## What the exercise asks:
Transcribe the part of the passage on the Kaiser mental health workers' strike starting with "Torres is among" and going on through "important developmental milestones.".

##### Given text #####

Torres is among the more than two thousand Kaiser mental health care workers, members of the National Union of Healthcare Workers, who have been on strike since Aug. 15 across Northern California. (Disclosure: NUHW is a financial supporter of this website). The strikers are asking for a series of changes to cut down on their ballooning caseloads, such as allowing clinicians to stop taking on new patients if they are unable to see their currents patients every two weeks, and asking that Kaiser — which saw a record $8.1 billion profit in 2021 — hire more mental health care workers. While the changes demanded would affect all patients, clinicians who work with youth said that the need is especially acute among children, whose lives were upended by COVID at a time when they were going through important developmental milestones.

In August, Gov. Gavin Newsom released a $4.7 billion plan to bolster mental health services for youth, which includes mental health care workforce development and increased funding for school counselors. But even with the expansion of state funding for youth mental health care services, it’s unclear how the state can truly overhaul the system when nearly one in four Californians receive their care through Kaiser.

For the last three years, Alexis Petrakis has been a clinical psychologist for Kaiser in Petaluma, about 40 miles north of San Francisco. Prior to Kaiser, she worked in the mental health field for more than a decade, often at community clinics. There, she said it was typical for her to see children weekly. Since joining Kaiser, she’s received four to five new patients every week and sees seven to nine children a day. She is normally booked out six weeks in advance, meaning she is lucky to see the same patient more than once a month. “I don’t even know how many people I have on my caseload,” she said.
 


Earlier this year, California passed a law that requires HMOs like Kaiser to provide follow-up mental health care appointments within 10 business days if recommended by a therapist.

##### Available data #####

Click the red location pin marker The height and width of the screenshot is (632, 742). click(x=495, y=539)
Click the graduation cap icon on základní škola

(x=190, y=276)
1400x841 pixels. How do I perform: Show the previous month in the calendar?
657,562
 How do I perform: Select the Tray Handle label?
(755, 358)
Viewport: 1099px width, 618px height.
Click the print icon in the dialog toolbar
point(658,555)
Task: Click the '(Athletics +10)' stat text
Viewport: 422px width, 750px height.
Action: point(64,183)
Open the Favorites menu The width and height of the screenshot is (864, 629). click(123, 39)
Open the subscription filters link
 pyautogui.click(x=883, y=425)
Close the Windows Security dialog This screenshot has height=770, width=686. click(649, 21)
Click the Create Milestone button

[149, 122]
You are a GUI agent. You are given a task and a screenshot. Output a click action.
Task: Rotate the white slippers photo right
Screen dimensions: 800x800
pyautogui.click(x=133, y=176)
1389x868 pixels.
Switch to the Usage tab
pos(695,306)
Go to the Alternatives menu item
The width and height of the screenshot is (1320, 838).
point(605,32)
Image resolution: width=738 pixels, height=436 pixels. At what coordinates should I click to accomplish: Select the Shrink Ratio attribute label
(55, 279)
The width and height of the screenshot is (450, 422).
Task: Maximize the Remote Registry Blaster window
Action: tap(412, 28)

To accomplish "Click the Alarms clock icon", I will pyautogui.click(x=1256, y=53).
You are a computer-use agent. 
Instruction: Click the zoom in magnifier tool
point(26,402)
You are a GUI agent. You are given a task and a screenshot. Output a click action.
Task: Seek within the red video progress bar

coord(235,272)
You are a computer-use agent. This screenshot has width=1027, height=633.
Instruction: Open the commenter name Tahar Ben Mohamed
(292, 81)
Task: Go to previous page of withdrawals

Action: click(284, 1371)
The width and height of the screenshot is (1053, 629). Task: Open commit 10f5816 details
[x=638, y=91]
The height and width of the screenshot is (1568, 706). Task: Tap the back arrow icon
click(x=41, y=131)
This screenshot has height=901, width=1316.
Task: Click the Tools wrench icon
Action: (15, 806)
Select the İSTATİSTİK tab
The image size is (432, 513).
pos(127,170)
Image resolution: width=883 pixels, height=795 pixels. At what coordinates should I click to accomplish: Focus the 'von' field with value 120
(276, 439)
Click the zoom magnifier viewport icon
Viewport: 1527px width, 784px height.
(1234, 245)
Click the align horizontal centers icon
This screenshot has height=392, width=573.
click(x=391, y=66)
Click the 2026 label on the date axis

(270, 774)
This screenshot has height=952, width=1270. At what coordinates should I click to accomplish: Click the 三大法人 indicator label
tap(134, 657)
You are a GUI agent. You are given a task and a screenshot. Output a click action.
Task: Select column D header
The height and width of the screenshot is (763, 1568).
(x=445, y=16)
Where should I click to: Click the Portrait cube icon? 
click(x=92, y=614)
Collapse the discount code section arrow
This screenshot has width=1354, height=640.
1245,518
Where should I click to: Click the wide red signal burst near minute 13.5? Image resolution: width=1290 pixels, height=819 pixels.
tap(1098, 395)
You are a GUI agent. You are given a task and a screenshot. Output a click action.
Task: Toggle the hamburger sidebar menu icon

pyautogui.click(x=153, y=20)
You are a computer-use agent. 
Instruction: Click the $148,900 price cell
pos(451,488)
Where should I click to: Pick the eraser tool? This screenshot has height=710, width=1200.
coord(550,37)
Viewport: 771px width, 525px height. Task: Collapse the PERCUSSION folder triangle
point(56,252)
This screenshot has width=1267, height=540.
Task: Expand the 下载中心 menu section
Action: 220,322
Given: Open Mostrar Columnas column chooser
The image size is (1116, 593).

#####

## Output below:
Torres is among the more than two thousand Kaiser mental health care workers, members of the National Union of Healthcare Workers, who have been on strike since Aug. 15 across Northern California. (Disclosure: NUHW is a financial supporter of this website). The strikers are asking for a series of changes to cut down on their ballooning caseloads, such as allowing clinicians to stop taking on new patients if they are unable to see their currents patients every two weeks, and asking that Kaiser — which saw a record $8.1 billion profit in 2021 — hire more mental health care workers. While the changes demanded would affect all patients, clinicians who work with youth said that the need is especially acute among children, whose lives were upended by COVID at a time when they were going through important developmental milestones.